Example of matching Chinese chars (wide string)
std::wstring STR = L"赵 钱 孙 李";
auto v = re::findall(LR"(\p{Han})",STR);
for (auto i = v.begin(); i < v.end();i++){
std::wcout<<(*i)<<std::endl;
}
//赵
//钱
//孙
//李
Reference of Unicode Category:
http://www.regular-expressions.info/unicode.html
##Exception Handling
There is no exception handling
nullptr or empty string or empty vector will be returned if anything goes wrong
Use following function for regexp compilation error or sub/subn function
re::getlasterror() // != 100 for abnormal cases
re::getlasterrorstr()
re::geterroroffset()
Examples:
There is a wxwidgets based regex test project in repo
Here are some examples
Snippet
m_textCtrlRegex->Bind(wxEVT_TEXT, [=](wxCommandEvent &event){
std::wstring a = m_textCtrlRegex->GetValue();
auto R = re::compile(a);
if (R){
m_textCtrlRegex->SetBackgroundColour(wxColor(0,255,0));
m_textCtrlRegex->Refresh();
m_textCtrlFindAll->Clear();
m_textCtrlFindAll->Refresh();
}
else{
m_textCtrlRegex->SetBackgroundColour(wxColor(255, 0, 0));
m_textCtrlRegex->Refresh();
m_textCtrlFindAll->Clear();
m_textCtrlFindAll->AppendText(std::to_string(re::getlasterror()));
m_textCtrlFindAll->AppendText("\n");
m_textCtrlFindAll->AppendText(re::getlasterrorstr());
m_textCtrlFindAll->Refresh();
}
}
No error shall be trigged during the RegexObj.search function
For details see State of compliance for python re document document
##Known Issues
The current phase of this project is to support basic function and handle unicode texts properly
Some functions related to the position are not fully tested(although a few other functions are depend on them and works)
##Developer
API: http://www.pcre.org/current/doc/html/pcre2api.html
Coding style for PCRE2Plus:
refer to clang format
PCRE2PLUS is PCRE2 Wrapper (Using PYTHON style)
Written By Boying Xu
If you want to see the original PCRE2 License
Please check here
Copyright © 2016, Boying Xu
All rights reserved.
Redistribution and use in source and binary forms, with or without modification, are permitted provided that the following conditions are met:
- Redistributions of source code must retain the above copyright notice, this list of conditions and the following disclaimer.

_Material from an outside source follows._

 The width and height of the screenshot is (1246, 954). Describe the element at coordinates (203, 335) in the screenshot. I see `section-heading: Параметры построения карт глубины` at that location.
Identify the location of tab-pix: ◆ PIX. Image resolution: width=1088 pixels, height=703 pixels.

- Redistributions in binary form must reproduce the above copyright notice, this list of conditions and the following disclaimer in the documentation and/or other materials provided with the distribution.
- Neither the name of the copyright holder nor the names of its contributors may be used to endorse or promote products derived from this software without specific prior written permission.

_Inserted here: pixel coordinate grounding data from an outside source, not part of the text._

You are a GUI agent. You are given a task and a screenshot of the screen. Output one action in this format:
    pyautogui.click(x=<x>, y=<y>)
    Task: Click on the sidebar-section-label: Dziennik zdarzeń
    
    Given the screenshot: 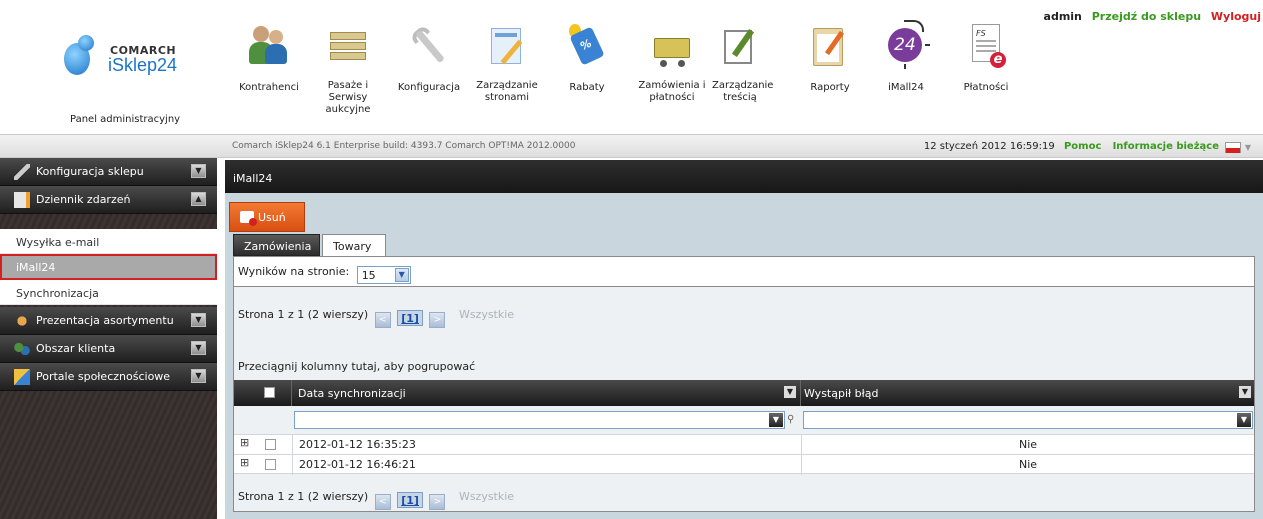 What is the action you would take?
    pyautogui.click(x=84, y=200)
    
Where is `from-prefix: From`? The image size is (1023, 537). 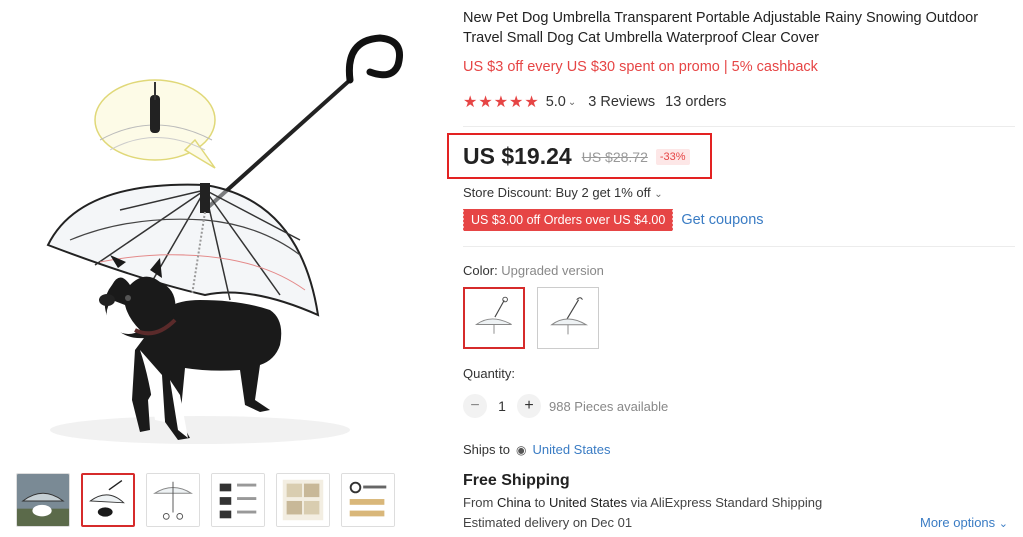 from-prefix: From is located at coordinates (478, 502).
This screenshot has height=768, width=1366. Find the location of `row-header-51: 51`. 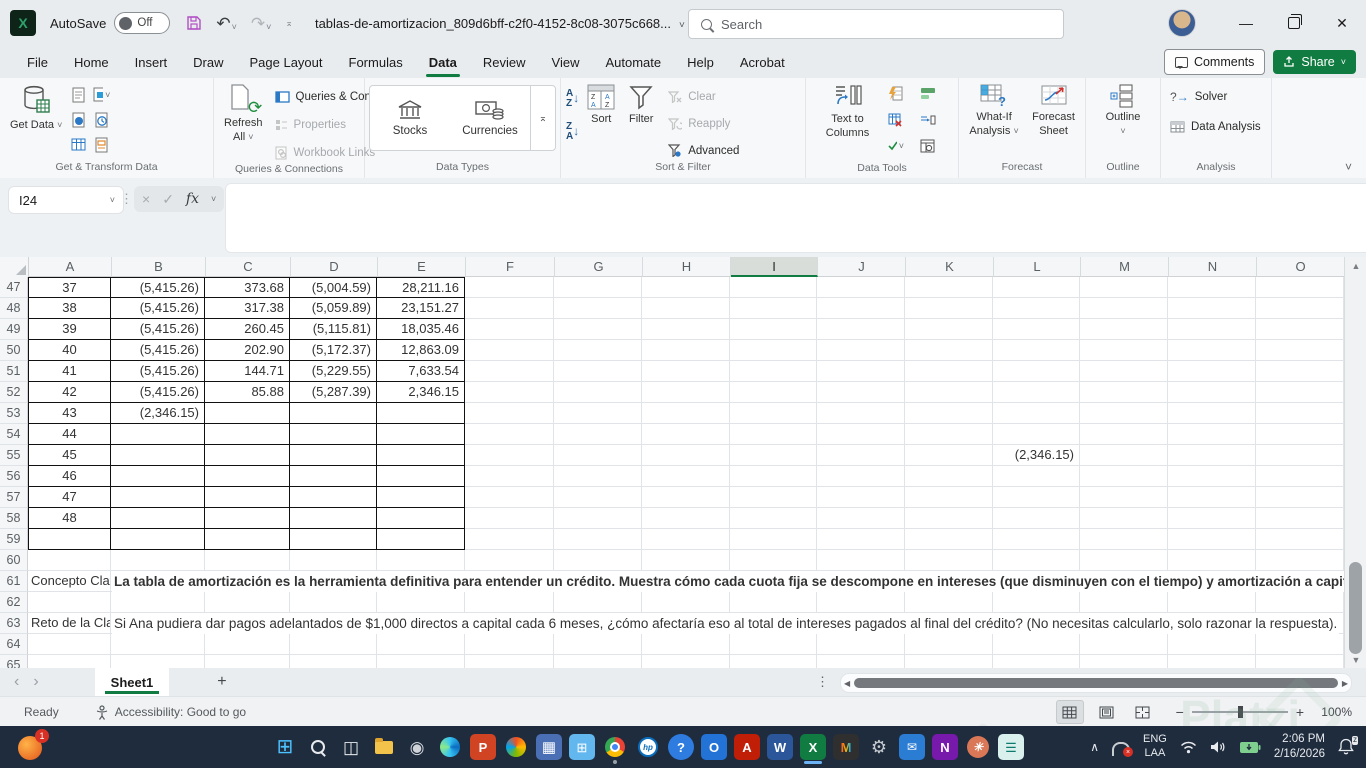

row-header-51: 51 is located at coordinates (14, 372).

THIS SOFTWARE IS PROVIDED BY THE COPYRIGHT HOLDERS AND CONTRIBUTORS “AS IS” AND ANY EXPRESS OR IMPLIED WARRANTIES, INCLUDING, BUT NOT LIMITED TO, THE IMPLIED WARRANTIES OF MERCHANTABILITY AND FITNESS FOR A PARTICULAR PURPOSE ARE DISCLAIMED. IN NO EVENT SHALL THE COPYRIGHT HOLDER OR CONTRIBUTORS BE LIABLE FOR ANY DIRECT, INDIRECT, INCIDENTAL, SPECIAL, EXEMPLARY, OR CONSEQUENTIAL DAMAGES (INCLUDING, BUT NOT LIMITED TO, PROCUREMENT OF SUB
STITUTE GOODS OR SERVICES; LOSS OF USE, DATA, OR PROFITS; OR BUSINESS INTERRUPTION) HOWEVER CAUSED AND ON ANY THEORY OF LIABILITY, WHETHER IN CONTRACT, STRICT LIABILITY, OR TORT (INCLUDING NEGLIGENCE OR OTHERWISE) ARISING IN ANY WAY OUT OF THE USE OF THIS SOFTWARE, EVEN IF ADVISED OF THE POSSIBILITY OF SUCH DAMAGE.